#### [Problem requirements]
Would you repeat the listing below exactly, with no pictures in it?

━━━

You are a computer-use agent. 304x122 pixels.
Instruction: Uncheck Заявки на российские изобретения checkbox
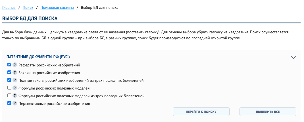coord(9,72)
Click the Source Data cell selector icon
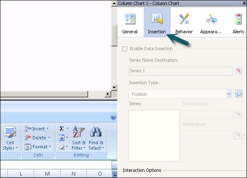The height and width of the screenshot is (178, 247). 239,115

━━━

#### [Output of the exercise]
You are a computer-use agent. 304x122 pixels.
Instruction: Uncheck Заявки на российские изобретения checkbox
coord(9,72)
Click the Source Data cell selector icon
The height and width of the screenshot is (178, 247). 239,115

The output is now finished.